Petunjuk:
(a) Sebutkan semua hal yang dirangkai sesudah kata "Antara" pada judul dalam teks kutipan.
(b) Tolong terjemahkan kalimat dari teks kutipan ini ke dalam bahasa Inggris: "Tidak sedikit penerbit kecil yang gulung tikar, toko buku independen tutup, dan para penulis kehilangan ruang serta penghasilan yang layak."
(c) Jawab pertanyaan berikut berdasarkan teks kutipan.
(i) Nama siapa yang tercantum setelah kata "Oleh"?
(ii) Tanggal berapa yang tertera di samping "Admin organisasisetda"?
(iii) Nomor telepon apa yang tercantum di baris paling atas?

Kutipan Teks:
*-*-*

(0362) 21985
organisasisetda@bulelengkab.go.id
Bagian Organisasi

Nestapa Penulis di Tengah Lesunya Industri Buku: Antara Rendahnya Minat Baca, Gempuran Teknologi, dan Harapan untuk Bangkit

Admin organisasisetda | 12 November 2025 | 10 kali

Nestapa Penulis di Tengah Lesunya Industri Buku: Antara Rendahnya Minat Baca, Gempuran Teknologi, dan Harapan untuk Bangkit

Oleh : Desak Putu Suastini

Di tengah pesatnya kemajuan teknologi informasi, industri buku justru menghadapi keterpurukan yang kian dalam. Buku, yang selama ini menjadi simbol peradaban dan sarana utama penyebaran ilmu pengetahuan, kini seolah tergeser oleh konten instan dan hiburan digital. Tidak sedikit penerbit kecil yang gulung tikar, toko buku independen tutup, dan para penulis kehilangan ruang serta penghasilan yang layak. Dunia perbukuan, yang dahulu penuh gairah intelektual, kini terpinggirkan di tengah dominasi algoritma media sosial dan pola konsumsi informasi yang serba cepat. Sementara itu, penulis—yang semestinya menjadi pilar kebudayaan dan pengetahuan—terjebak dalam ruang sunyi, tanpa jaminan hidup layak maupun apresiasi yang setimpal.

*-*-*

Baris Data:
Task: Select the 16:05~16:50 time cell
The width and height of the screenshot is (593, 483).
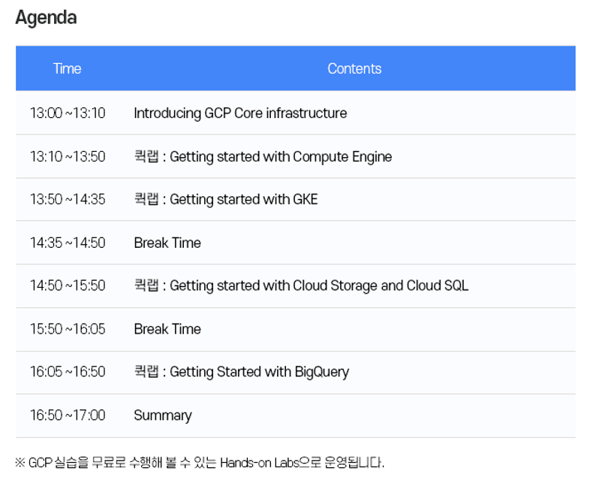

*-*-*

Jawaban per Tugas:
(a) Rendahnya minat baca; gempuran teknologi; harapan untuk bangkit

(b) Quite a few small publishers have gone out of business, independent bookstores have closed, and writers have lost their space as well as a decent income.

(c)
(i) Desak Putu Suastini
(ii) 12 November 2025
(iii) (0362) 21985